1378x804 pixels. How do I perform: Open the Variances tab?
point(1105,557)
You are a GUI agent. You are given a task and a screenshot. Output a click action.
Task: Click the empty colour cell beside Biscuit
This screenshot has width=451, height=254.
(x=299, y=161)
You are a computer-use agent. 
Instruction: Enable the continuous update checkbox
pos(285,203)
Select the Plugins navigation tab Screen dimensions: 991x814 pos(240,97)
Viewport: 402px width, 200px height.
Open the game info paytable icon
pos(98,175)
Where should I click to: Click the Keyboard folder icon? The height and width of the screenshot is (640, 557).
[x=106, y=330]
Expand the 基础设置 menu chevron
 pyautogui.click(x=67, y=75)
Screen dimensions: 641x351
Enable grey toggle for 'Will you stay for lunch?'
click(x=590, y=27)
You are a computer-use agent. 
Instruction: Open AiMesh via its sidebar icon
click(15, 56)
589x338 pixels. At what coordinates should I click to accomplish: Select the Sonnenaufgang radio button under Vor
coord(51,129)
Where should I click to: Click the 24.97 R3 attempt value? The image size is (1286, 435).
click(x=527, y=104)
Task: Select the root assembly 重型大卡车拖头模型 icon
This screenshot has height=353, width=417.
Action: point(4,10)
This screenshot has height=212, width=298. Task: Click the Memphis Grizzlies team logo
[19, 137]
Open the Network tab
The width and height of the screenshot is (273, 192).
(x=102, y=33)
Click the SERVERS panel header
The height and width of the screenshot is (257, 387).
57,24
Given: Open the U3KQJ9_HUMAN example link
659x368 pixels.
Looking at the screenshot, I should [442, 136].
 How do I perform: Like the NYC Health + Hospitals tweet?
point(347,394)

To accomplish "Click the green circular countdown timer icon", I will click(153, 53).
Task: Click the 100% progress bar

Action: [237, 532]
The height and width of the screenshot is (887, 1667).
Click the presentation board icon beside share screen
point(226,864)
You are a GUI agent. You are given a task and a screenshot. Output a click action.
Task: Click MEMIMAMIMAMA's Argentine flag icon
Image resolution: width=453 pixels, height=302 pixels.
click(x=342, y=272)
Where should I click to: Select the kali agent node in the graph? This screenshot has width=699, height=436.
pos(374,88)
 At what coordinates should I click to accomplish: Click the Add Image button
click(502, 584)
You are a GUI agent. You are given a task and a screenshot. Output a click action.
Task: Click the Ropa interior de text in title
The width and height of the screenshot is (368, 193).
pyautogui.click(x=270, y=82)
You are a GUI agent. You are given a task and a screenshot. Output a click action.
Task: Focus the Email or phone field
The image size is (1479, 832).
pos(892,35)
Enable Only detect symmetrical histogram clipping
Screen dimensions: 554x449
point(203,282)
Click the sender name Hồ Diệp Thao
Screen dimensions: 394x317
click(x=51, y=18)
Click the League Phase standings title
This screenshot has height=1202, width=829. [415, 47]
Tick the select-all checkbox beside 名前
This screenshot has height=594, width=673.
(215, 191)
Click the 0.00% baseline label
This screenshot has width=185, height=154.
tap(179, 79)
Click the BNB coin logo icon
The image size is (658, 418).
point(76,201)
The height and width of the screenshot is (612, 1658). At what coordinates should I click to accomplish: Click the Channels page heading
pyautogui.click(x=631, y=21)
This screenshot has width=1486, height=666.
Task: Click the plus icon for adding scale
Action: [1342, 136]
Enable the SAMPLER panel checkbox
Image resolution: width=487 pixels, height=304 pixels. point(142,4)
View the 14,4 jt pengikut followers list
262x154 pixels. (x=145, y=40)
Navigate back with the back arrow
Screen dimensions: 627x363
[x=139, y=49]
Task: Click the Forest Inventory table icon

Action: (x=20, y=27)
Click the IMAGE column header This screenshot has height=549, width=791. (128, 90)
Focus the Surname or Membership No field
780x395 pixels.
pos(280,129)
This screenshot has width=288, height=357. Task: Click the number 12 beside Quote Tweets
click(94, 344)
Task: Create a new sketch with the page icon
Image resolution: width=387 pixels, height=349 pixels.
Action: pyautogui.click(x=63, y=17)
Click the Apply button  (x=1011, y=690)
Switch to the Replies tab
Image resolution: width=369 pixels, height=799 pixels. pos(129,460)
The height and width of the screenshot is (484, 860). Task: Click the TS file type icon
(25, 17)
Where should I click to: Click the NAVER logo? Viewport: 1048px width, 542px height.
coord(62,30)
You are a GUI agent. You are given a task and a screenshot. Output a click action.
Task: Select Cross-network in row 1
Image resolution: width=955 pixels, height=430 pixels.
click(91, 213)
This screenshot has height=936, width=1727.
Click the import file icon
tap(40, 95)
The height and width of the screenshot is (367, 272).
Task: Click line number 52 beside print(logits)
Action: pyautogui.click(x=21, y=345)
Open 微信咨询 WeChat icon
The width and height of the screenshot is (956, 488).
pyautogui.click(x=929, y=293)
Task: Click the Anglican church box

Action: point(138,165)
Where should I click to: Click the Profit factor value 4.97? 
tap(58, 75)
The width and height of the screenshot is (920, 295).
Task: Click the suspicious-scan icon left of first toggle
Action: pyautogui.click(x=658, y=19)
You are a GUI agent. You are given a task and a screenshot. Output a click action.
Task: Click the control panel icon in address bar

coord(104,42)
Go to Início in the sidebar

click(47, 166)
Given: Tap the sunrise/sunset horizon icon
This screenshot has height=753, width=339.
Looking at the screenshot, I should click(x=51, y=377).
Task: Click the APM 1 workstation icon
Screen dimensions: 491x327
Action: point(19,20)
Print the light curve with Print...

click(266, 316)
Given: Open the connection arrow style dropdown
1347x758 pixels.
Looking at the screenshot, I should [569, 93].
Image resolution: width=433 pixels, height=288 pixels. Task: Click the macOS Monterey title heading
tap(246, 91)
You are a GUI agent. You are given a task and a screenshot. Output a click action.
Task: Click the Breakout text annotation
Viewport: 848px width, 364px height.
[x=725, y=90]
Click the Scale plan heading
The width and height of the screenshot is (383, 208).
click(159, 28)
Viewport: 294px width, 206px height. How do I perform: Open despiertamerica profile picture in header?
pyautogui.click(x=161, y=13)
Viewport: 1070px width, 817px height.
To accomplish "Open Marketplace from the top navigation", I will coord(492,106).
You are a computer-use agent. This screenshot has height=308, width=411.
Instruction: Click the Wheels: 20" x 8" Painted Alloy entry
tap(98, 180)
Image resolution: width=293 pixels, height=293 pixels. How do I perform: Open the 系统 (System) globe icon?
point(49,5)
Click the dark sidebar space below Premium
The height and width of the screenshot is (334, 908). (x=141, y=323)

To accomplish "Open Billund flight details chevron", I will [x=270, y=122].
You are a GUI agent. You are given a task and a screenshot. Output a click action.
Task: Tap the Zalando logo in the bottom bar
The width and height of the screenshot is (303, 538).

§

ABOUT THIS EXERCISE:
From the records above, copy every line that includes the word "field".

YOUR RESPONSE:
Task: Focus the Email or phone field
Focus the Surname or Membership No field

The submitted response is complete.